* WHAT IS EXPECTED: Beginning at the line containing "Baths (1066, 867)", output every line to the end of the data below exactly as it appears.

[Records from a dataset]
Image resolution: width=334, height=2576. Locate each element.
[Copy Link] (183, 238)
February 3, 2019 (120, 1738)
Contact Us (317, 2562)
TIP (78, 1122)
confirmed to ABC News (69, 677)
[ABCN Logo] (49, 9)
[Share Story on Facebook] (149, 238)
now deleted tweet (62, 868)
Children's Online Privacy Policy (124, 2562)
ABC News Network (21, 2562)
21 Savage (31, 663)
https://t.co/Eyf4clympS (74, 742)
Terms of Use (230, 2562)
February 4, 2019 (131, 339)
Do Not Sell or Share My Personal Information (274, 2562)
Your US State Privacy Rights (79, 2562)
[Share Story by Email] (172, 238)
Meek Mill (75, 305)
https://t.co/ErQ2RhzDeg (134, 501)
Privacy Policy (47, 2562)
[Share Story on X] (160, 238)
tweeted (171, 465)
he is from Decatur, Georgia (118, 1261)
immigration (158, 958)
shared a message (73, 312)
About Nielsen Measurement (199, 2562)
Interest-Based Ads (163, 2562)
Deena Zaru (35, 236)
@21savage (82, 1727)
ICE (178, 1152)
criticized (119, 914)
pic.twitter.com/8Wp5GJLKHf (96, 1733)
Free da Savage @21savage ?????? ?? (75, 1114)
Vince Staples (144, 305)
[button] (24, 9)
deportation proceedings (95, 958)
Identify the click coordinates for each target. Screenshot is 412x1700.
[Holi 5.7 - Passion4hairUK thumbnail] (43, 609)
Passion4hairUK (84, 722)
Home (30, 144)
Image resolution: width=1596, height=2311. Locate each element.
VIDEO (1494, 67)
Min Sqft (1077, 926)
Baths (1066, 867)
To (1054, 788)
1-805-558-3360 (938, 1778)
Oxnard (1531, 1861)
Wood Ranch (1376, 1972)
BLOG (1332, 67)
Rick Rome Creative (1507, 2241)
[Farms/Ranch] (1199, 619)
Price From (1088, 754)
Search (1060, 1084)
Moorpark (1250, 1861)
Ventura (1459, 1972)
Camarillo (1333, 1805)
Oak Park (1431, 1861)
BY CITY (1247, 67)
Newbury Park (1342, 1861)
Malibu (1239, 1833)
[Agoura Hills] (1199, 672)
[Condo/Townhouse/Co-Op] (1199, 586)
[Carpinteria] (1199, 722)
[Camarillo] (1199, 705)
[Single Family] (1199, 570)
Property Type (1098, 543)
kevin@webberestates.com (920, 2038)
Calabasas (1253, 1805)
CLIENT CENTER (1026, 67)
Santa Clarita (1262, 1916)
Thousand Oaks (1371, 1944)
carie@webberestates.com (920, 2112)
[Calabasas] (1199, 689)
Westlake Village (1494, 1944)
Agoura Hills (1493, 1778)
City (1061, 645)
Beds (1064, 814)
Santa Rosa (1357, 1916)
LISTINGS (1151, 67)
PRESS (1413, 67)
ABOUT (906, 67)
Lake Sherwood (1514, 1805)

* RESULT FOR THIS TASK:
Baths (1066, 867)
To (1054, 788)
1-805-558-3360 (938, 1778)
Oxnard (1531, 1861)
Wood Ranch (1376, 1972)
BLOG (1332, 67)
Rick Rome Creative (1507, 2241)
[Farms/Ranch] (1199, 619)
Price From (1088, 754)
Search (1060, 1084)
Moorpark (1250, 1861)
Ventura (1459, 1972)
Camarillo (1333, 1805)
Oak Park (1431, 1861)
BY CITY (1247, 67)
Newbury Park (1342, 1861)
Malibu (1239, 1833)
[Agoura Hills] (1199, 672)
[Condo/Townhouse/Co-Op] (1199, 586)
[Carpinteria] (1199, 722)
[Camarillo] (1199, 705)
[Single Family] (1199, 570)
Property Type (1098, 543)
kevin@webberestates.com (920, 2038)
Calabasas (1253, 1805)
CLIENT CENTER (1026, 67)
Santa Clarita (1262, 1916)
Thousand Oaks (1371, 1944)
carie@webberestates.com (920, 2112)
[Calabasas] (1199, 689)
Westlake Village (1494, 1944)
Agoura Hills (1493, 1778)
City (1061, 645)
Beds (1064, 814)
Santa Rosa (1357, 1916)
LISTINGS (1151, 67)
PRESS (1413, 67)
ABOUT (906, 67)
Lake Sherwood (1514, 1805)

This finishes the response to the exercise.